AIM OF THE TASK → Your answer must consist of exactly the lines below, starting with the line with "Gospodarstvo (218, 89)" and going on through the line with "Nekretnine (453, 89)", and nothing else.

━━━━━━━━━━━━━━━━━━━━━━━━━━━━━━

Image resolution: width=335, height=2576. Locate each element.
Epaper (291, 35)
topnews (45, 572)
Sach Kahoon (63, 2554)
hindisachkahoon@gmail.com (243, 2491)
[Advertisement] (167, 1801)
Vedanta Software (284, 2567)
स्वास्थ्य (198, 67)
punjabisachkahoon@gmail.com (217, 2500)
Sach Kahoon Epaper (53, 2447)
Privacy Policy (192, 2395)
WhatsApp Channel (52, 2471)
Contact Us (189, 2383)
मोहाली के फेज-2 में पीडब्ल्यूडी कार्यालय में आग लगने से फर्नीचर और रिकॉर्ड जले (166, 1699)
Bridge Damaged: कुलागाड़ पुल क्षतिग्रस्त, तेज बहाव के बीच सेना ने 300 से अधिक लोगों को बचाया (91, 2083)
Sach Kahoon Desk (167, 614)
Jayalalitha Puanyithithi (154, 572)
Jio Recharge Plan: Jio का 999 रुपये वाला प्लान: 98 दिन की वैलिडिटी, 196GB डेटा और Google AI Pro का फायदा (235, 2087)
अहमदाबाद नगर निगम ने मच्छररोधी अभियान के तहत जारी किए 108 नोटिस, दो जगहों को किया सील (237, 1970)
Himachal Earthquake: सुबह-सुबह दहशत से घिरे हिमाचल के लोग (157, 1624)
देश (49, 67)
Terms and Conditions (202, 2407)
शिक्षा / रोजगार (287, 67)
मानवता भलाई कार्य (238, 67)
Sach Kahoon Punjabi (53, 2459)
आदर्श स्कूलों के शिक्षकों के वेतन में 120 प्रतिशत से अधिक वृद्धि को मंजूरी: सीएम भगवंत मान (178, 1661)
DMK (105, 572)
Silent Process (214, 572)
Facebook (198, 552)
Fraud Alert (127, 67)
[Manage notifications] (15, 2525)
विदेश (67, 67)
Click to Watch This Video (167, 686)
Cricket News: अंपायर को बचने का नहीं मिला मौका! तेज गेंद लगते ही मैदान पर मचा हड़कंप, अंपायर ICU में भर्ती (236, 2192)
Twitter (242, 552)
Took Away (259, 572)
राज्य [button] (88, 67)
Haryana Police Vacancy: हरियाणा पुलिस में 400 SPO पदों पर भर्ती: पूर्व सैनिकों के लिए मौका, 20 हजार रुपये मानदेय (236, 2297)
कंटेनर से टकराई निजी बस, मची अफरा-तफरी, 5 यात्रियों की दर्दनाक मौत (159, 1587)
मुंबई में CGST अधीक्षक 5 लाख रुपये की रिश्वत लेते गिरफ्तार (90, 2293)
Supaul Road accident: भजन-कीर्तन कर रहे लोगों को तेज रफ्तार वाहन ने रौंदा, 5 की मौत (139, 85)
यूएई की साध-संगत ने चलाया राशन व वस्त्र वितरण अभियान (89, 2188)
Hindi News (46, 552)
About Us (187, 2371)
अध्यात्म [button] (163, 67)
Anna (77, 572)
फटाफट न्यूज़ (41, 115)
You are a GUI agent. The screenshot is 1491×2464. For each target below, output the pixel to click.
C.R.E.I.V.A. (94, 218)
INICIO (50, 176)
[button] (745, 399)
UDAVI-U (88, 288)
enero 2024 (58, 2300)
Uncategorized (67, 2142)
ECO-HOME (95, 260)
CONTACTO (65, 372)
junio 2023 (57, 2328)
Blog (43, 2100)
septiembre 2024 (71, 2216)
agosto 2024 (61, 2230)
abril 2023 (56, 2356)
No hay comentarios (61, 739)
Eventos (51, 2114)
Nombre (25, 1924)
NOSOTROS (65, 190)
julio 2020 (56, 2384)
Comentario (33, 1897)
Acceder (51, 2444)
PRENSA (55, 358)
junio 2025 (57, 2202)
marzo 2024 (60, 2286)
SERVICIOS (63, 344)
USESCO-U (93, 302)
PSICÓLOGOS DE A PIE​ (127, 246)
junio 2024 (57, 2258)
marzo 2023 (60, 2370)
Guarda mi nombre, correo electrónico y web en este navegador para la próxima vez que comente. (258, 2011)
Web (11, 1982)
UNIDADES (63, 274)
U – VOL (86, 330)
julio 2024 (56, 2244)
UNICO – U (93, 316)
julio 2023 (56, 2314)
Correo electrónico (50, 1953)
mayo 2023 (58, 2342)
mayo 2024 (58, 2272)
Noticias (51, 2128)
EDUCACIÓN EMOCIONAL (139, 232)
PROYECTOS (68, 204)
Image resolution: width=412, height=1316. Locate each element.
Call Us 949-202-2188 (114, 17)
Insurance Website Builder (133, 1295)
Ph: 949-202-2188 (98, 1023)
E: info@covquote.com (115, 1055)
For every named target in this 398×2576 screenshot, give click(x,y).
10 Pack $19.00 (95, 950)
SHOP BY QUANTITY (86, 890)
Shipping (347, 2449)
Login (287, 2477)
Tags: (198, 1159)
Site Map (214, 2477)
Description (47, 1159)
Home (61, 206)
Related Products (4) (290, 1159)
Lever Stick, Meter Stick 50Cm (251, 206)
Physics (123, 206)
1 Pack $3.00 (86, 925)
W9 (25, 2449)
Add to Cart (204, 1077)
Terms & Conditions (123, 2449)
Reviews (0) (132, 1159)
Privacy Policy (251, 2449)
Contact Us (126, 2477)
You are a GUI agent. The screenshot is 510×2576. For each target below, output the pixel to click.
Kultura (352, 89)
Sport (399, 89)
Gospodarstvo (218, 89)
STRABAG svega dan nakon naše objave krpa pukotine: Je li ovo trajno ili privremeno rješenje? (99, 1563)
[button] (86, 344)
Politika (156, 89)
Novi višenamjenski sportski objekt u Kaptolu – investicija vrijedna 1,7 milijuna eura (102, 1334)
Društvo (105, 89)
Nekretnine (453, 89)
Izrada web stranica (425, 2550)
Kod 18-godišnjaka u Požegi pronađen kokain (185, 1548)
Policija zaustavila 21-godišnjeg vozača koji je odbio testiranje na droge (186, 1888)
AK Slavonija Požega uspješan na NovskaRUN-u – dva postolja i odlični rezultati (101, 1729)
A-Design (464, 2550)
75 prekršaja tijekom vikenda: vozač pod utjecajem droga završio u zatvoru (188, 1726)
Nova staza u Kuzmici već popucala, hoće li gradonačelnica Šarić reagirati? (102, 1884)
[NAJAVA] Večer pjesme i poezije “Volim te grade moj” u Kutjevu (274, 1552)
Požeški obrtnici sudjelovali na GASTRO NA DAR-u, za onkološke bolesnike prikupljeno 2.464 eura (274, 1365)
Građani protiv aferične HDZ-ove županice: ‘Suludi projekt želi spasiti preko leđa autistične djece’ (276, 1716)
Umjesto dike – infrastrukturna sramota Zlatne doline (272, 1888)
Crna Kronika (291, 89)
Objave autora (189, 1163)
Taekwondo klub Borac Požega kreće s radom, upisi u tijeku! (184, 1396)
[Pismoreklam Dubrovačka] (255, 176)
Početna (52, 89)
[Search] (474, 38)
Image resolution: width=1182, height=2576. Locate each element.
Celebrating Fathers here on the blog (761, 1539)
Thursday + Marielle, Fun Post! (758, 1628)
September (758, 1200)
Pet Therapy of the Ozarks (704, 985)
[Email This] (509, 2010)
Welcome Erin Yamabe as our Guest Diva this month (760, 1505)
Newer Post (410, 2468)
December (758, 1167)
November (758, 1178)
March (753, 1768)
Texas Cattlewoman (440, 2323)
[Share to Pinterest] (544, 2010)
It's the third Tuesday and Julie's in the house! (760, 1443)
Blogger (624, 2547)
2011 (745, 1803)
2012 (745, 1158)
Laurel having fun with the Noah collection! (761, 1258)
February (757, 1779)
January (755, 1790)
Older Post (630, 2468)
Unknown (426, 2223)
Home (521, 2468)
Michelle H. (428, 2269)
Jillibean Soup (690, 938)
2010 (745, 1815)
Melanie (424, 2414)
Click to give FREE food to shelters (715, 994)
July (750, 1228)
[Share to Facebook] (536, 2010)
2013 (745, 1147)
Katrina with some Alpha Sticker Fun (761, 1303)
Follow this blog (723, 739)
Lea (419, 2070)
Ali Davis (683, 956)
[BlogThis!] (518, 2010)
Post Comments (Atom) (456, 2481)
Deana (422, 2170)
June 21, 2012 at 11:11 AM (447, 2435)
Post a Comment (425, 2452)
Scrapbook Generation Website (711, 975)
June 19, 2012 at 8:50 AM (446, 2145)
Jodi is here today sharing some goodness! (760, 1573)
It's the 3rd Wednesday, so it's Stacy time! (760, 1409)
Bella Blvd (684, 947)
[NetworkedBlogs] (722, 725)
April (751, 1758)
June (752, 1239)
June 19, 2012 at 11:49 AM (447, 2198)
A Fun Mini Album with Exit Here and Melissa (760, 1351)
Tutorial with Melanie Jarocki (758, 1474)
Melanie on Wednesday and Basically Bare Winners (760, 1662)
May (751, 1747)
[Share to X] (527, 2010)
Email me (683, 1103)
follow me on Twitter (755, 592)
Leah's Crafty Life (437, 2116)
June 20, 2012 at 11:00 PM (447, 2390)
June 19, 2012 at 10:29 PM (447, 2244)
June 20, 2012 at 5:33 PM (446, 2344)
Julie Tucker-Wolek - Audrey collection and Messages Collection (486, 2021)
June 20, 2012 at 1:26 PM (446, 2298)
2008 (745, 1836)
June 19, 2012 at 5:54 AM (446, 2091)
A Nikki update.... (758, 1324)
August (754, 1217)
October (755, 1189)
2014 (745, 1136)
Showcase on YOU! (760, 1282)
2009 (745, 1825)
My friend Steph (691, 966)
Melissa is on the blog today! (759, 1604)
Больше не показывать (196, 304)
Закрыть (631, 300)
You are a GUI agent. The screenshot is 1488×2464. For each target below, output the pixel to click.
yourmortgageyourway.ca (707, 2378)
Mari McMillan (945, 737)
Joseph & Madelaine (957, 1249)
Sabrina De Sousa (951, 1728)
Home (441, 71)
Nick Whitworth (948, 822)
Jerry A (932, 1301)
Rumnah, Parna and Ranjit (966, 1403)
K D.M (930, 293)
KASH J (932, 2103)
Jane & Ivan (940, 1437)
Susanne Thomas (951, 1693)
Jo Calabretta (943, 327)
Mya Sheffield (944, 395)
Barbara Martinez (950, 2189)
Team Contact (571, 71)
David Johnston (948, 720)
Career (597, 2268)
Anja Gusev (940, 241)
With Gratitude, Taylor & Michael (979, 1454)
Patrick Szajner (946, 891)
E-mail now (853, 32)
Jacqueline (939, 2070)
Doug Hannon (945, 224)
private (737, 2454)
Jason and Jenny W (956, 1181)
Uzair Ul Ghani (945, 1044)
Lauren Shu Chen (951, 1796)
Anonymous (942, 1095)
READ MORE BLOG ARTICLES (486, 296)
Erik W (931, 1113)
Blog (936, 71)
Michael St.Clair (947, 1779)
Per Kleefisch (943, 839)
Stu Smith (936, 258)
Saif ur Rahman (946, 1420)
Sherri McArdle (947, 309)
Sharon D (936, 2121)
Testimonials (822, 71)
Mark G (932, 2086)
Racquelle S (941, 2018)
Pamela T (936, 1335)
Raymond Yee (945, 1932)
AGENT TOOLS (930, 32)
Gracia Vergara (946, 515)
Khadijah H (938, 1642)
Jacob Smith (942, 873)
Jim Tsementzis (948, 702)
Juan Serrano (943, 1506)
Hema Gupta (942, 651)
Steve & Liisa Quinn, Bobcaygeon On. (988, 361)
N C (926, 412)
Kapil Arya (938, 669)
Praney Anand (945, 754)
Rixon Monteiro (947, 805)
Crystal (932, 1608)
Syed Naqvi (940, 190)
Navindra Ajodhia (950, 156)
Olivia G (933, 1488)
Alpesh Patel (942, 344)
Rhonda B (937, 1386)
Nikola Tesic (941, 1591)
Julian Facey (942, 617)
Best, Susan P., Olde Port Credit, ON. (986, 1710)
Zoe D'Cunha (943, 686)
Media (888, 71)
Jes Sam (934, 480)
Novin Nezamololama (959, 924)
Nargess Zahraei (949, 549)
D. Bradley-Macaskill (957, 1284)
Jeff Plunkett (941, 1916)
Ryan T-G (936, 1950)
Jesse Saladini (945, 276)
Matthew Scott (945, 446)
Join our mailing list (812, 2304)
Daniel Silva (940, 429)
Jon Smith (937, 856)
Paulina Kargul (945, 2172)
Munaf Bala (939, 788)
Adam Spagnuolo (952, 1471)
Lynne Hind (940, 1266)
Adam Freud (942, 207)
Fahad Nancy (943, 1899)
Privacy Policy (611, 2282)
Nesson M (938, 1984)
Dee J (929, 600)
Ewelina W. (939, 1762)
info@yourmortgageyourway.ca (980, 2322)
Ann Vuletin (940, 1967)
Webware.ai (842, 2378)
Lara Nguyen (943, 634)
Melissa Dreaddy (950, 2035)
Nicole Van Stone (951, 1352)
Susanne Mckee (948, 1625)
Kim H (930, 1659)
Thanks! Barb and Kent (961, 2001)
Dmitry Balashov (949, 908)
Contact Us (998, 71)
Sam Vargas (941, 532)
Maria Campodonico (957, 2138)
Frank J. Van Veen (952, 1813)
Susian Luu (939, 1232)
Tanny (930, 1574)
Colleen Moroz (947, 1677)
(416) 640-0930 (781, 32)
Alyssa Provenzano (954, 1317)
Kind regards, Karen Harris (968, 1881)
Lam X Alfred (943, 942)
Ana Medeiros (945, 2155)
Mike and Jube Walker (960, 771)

━━━━━━━━━━━━━━━━━━━━━━━━━━━━━━

SOLUTION TO THIS EXERCISE →
Gospodarstvo (218, 89)
STRABAG svega dan nakon naše objave krpa pukotine: Je li ovo trajno ili privremeno rješenje? (99, 1563)
[button] (86, 344)
Politika (156, 89)
Novi višenamjenski sportski objekt u Kaptolu – investicija vrijedna 1,7 milijuna eura (102, 1334)
Društvo (105, 89)
Nekretnine (453, 89)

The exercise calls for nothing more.